Another Good Reason to be 3% of the Market... - Page 3

Krevinek · #17 May 28th, 2005, 11:23 AM

Well, let me interject with a bit of logic, even if it is slightly flawed:

Budget tends to be based on the marketshare of the platform being targetted in software firms. So, security analysis targets the larger platforms (since they are getting more business from companies on that platform) when it isn't specifically requested and paid for. So, because of the small marketshare, security firms aren't spending /as much/ time and effort on MacOS as they are on Windows.

While this could mean is that it is likely that the resources allocated to our platform are not sufficient to snuff out the really tricky exploits that I wouldn't be surprised if they exist. However, since we don't have the resources to do detailed security analysis like this ourselves, it is something rather unprovable.

So, the question becomes: If I am a greedy SOB wanting some free money fast, do I go after a 'richer' (not always the case), smaller culture where I have to spend hours and hours finding an attack vector on my own, or do I go after more people in the 'poorer', much much larger culture where I can simply download information on an attack vector from a security website and have the potential to infect many more users?

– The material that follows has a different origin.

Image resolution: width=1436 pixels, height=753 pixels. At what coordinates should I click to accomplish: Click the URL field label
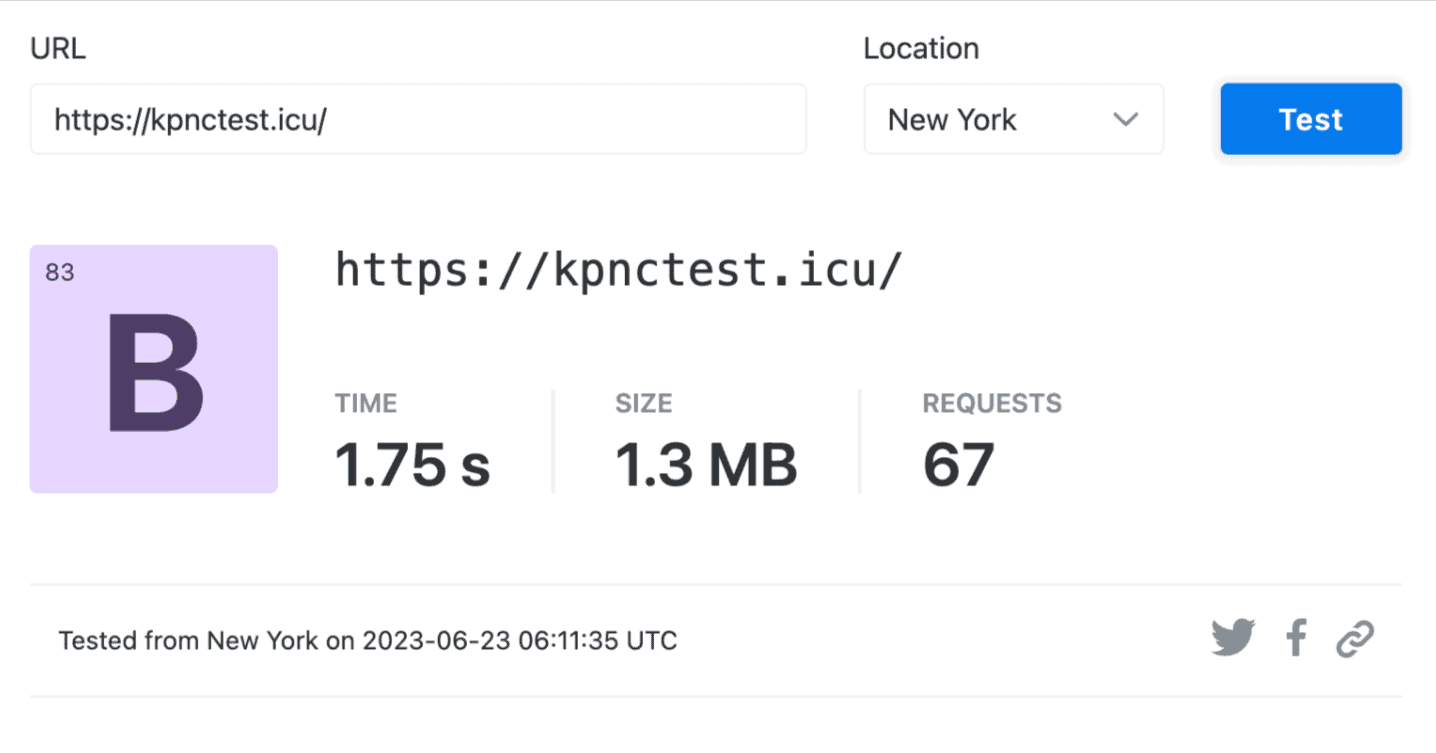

The risk/reward of targetting MacOS with a virus is very high risk with little reward. (You risk spending a lot of time searching in places for a vulnerability and not finding one)
The risk/reward of targetting Windows with a virus is very low risk because of user behavior (unpatched boxes, reams of vulnerability information at your fingertips that don't require user interaction) with moderate to high reward depending on your goals.